Critique SEUL SUR MARS

Matt Damon Seul sur Mars_Blog226

La description:

Pour son vingt-troisième film en tant que réalisateur, Ridley Scott décide de s’aventurer dans un space movie, i.e. film se déroulant dans l’espace. Après Gravity et Interstellar, Seul sur mars prouve l’intérêt des studios américains dans l’exploration spatiale. En l’espèce, au cours d’une mission spatiale sur Mars, et à la suite d’une violente tempête, l’astronaute Mark Watney (joué par Matt Damon), est laissé pour mort et abandonné sur place par son équipage. En réalité, l’astronaute survit et se retrouve seul sur la planète rouge. Ne disposant que de légères provisions, il doit compter sur son savoir et son bon sens pour survivre et trouver un moyen de contacter la NASA.
Grâce à ce film, Ridley Scott fait son retour dans le genre de la science-fiction qui l’a fait connaître, avec des œuvres cultes comme Alien, Blade Runner ou Prometheus.

 

L’avis:

Avec cette adaptation du roman d’Andy Weir, The Martian, qui décrit la survie, sur la planète Mars, d’un astronaute que tout le monde pense mort, le réalisateur Britannique signe un film très optimiste, quasi humoristique (notamment lors de ses passages où Mark Watney s’enregistre face caméra en détaillant ses idées et ses plans). L’acteur principal perd rarement son sang-froid et multiplie les blagues et références à la culture populaire. La musique force le trait de cette humeur joyeuse et décalée avec des tubes des années 70-80 comme ABBA ou encore David Bowie.

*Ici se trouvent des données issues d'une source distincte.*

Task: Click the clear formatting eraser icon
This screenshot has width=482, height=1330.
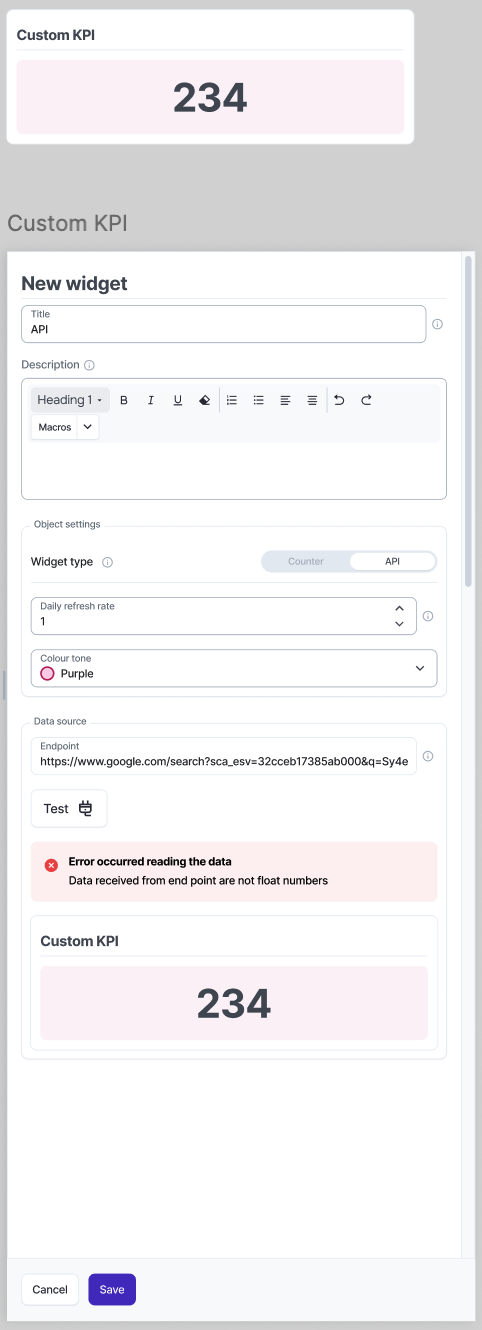Action: click(205, 400)
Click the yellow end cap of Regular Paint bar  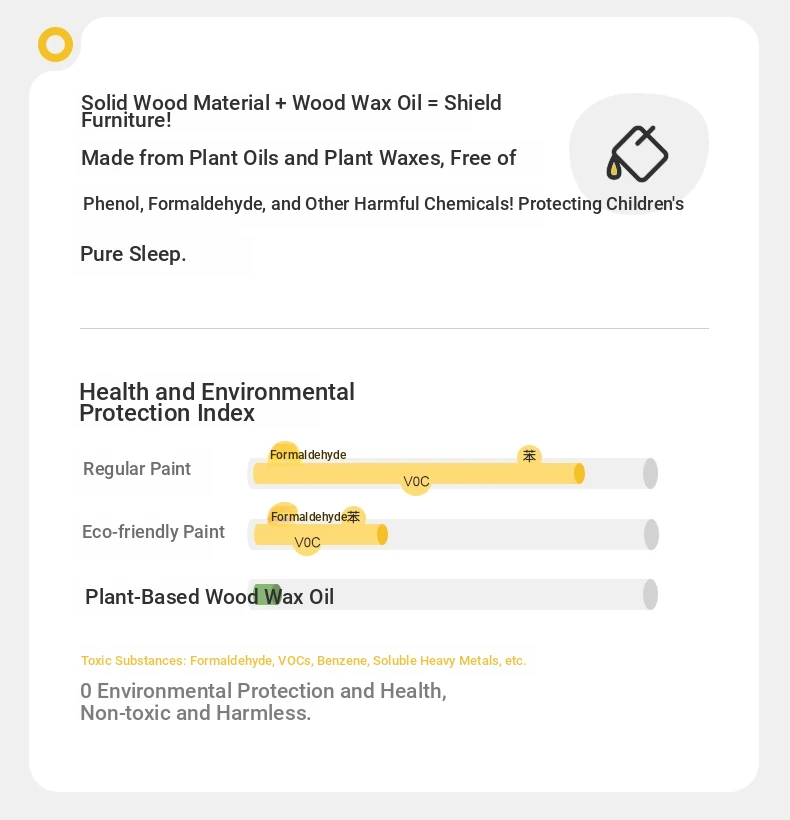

Le casting du film est d’ailleurs très bien choisi, Matt Damon est idéal dans le rôle de l’astronaute qui ne perd pas espoir, Jeff Daniels crédible en directeur de la NASA qui, malgré l’enthousiasme général, garde le sens des responsabilités et doit prendre des décisions parfois difficiles. Du côté du casting féminin, Kate Mara nous surprend en membre de l’équipage. Quant à Jessica Chastain en responsable de l’équipage, elle paraît effacée.
Le scénario est écrit de telle sorte qu’il permet au spectateur de comprendre les explications scientifiques et les projets respectifs de l’astronaute coincé sur Mars et de la NASA cherchant à le sauver. Ainsi, le film est rendu accessible à un large public.

La 3D permet de constater que le film est visuellement abouti et réaliste du fait de l’alternance des jeux de lumière et la largeur des plans. Le résultat est spectaculaire et parvient à divertir le spectateur.

 

Ridley Scott arrive à nous captiver pendant les deux heures et vingt et une minutes du film, mais ne parvient jamais à nous surprendre. En effet, certaines scènes sont trop prévisibles et le réalisateur ne laisse jamais durer le suspense.